At Mother Wit Central we are adding stories to The People's Archive. We have focused on inviting elders, particularly Americans of color, to share their stories. By collecting stories, interviews and other content, we are filling in one dimension of The People's Archive. The greater goal is to add new perspectives from all walks of life to the American story, and to preserve first-hand accounts that will be included in the research of future historians.
In this talk at the Storytelling Conference held in Romania in 2017, Nikole Hannah-Jones provides a perspective for journalist on the importance of capturing narratives. Narratives, personal stories that can awaken us to institutionalized racism, entrenched in our cultural behaviors. Learned norms of discrimination that work against our pursuit of a more perfect democracy. In this talk she proposes:
The role of storytellers in making people care:
The problem was: no one really cared. Which seems to be a theme about many of the things that we cover, those of us who are storytellers here. We’re interested in those deeply entrenched things that are so important but no one cares about. And part of the reason they don’t care is because they are so entrenched.
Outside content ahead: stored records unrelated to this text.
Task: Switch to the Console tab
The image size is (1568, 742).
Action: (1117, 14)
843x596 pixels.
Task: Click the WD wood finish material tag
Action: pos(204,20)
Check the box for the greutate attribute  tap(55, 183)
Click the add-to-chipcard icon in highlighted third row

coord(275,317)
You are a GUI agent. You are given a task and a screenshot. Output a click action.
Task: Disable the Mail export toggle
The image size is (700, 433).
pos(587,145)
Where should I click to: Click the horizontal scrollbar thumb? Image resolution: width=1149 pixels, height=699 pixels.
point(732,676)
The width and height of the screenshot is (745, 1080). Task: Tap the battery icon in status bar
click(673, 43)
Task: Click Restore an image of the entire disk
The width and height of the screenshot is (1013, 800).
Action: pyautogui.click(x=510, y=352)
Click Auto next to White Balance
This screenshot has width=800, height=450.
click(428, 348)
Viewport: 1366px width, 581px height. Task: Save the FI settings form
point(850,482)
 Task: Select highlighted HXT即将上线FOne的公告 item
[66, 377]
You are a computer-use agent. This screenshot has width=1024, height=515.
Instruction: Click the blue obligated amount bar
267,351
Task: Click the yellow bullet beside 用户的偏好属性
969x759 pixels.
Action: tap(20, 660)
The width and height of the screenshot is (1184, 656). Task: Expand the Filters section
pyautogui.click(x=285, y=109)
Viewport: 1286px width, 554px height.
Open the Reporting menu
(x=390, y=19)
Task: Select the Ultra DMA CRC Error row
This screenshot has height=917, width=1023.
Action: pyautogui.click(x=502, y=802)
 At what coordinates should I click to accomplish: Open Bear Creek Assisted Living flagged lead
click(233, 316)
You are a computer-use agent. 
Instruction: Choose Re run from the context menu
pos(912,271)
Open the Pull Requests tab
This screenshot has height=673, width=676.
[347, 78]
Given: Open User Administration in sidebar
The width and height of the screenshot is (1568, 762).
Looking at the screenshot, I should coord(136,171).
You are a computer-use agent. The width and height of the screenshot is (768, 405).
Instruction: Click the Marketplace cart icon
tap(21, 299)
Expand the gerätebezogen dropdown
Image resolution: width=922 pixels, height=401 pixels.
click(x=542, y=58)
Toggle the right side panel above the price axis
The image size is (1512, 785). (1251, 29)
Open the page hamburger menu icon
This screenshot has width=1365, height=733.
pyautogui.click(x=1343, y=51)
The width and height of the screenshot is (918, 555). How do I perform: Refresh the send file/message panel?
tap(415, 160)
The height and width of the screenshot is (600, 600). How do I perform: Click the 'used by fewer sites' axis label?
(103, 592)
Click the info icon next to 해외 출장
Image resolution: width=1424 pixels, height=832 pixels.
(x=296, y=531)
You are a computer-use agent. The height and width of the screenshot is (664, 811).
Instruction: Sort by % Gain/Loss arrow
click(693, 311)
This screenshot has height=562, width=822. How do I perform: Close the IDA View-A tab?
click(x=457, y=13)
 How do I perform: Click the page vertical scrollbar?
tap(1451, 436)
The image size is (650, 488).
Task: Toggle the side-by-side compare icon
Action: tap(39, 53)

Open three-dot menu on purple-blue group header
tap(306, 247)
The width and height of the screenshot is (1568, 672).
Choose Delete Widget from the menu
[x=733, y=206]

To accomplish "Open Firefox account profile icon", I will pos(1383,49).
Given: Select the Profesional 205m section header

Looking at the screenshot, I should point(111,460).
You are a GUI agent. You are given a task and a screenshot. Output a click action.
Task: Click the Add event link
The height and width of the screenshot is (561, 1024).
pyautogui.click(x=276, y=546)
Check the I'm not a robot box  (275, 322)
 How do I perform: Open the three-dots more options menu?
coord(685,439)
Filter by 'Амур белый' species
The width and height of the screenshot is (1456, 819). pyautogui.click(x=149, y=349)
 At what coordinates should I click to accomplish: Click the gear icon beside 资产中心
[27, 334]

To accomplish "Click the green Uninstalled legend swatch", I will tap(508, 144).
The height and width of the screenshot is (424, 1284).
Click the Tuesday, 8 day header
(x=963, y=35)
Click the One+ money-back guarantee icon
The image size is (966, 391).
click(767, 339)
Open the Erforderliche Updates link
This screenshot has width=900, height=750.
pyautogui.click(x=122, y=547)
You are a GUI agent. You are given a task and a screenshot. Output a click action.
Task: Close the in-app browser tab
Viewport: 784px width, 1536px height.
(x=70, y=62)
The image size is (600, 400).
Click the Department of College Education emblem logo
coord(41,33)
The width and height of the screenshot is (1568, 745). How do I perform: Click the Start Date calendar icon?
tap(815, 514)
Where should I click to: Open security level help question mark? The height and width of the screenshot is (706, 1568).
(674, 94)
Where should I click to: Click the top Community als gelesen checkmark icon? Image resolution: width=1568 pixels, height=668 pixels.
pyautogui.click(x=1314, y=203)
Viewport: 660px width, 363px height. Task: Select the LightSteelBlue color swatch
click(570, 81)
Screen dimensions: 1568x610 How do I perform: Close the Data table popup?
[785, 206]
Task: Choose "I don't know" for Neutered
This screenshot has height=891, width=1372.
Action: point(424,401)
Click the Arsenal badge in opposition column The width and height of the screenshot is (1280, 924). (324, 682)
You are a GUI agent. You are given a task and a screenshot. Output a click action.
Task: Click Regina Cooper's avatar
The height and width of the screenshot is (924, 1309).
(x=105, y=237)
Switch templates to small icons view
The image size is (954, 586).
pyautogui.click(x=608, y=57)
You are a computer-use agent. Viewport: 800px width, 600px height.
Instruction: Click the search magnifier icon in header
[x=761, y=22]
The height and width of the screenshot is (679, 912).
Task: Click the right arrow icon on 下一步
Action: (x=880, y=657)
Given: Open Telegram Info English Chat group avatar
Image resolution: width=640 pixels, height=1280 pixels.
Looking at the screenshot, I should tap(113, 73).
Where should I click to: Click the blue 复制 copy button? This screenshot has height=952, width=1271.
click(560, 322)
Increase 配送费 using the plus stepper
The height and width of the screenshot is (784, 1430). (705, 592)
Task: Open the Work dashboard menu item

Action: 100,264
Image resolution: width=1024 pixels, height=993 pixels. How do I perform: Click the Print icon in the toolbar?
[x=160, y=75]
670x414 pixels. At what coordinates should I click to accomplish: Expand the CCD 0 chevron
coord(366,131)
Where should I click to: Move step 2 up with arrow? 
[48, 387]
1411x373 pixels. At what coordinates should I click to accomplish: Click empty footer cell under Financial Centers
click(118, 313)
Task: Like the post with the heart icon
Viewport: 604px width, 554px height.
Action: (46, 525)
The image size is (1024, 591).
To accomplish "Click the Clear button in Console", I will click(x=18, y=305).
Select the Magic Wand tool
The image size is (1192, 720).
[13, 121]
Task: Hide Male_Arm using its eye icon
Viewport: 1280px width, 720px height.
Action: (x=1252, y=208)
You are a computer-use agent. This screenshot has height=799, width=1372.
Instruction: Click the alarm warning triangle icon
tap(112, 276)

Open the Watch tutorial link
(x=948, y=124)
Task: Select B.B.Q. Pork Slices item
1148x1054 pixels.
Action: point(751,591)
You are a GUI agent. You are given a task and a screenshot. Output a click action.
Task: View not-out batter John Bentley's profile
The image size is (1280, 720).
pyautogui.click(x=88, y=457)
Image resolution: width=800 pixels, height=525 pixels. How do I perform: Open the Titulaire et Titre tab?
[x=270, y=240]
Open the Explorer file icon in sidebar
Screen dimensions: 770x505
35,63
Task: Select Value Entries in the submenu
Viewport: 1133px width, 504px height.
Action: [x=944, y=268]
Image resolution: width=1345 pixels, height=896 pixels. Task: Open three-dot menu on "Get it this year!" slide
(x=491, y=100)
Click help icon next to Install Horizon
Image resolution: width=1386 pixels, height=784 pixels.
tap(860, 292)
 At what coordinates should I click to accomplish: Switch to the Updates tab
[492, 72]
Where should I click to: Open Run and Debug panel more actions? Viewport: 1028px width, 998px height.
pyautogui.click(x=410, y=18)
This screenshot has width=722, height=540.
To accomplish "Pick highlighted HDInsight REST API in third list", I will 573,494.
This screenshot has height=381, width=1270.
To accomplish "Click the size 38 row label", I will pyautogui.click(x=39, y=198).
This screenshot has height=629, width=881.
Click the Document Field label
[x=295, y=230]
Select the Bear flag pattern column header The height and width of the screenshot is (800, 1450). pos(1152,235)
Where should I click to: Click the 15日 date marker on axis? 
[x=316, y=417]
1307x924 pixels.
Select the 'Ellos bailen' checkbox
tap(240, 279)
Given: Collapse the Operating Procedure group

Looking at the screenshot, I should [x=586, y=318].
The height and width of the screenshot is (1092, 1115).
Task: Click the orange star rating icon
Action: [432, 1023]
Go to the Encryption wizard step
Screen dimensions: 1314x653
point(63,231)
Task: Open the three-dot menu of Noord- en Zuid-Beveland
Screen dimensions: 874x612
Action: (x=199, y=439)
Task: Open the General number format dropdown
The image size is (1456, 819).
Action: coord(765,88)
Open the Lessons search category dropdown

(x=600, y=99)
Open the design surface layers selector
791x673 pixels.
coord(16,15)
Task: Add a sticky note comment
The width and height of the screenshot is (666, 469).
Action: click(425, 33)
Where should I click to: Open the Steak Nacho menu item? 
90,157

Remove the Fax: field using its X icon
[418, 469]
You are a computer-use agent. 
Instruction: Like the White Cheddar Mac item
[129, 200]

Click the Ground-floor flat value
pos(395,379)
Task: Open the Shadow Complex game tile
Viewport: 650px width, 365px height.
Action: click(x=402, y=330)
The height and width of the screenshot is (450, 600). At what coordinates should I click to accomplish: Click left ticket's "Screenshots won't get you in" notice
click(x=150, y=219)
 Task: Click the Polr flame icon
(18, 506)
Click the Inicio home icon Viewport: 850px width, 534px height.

It’s hard to get people to care about poverty because people feel like it won’t change, that there’s nothing you can do about it. That is just the way society is. And that is how school segregation was seen in the United States in 2013. I think with a lot of the stories that we’re trying to talk about – mass incarceration, poverty, the stories that Sarah talks about, war – we think we know the story. Our job as storytellers – if we want to get people to care about things that seem to be fixed in our country – is we have to figure out a way to make them see the story in a different way and to help them understand they actually don’t know the story at all.
The 2017 MacArthur fellow, who works at The New York Times Magazine and covers discrimination and segregation, presented some of her most important values as a journalist:
Meticulously reporting: “The kind of reporting that I do is making an argument. I have to convince you that what you think is right is not right. We can’t expect people to trust what we tell them, because people don’t trust reporters anymore. So there has to be reporting that cannot be disputed. I read obsessively on everything I’m reporting on.”
The stories have to be intensely narrative. “It can’t be a story about abstract content. If you don’t have humanity, you can spend a year on a blockbuster investigation, people will not care if you don’t show a human aspect they can relate to. Narrative means you’re telling a story all the way through, and that means you have to spend a lot of time to gather the information.”
My work is deeply historical. “It’s important to say: This is not by accident, we have created this, its foundational. The running joke in my office is all my articles start in 1619. But if you want to undo the harm, you have to put an equal amount of time that was put to creating it. And if you don’t undo it, it’s not going to change just because the law says so.”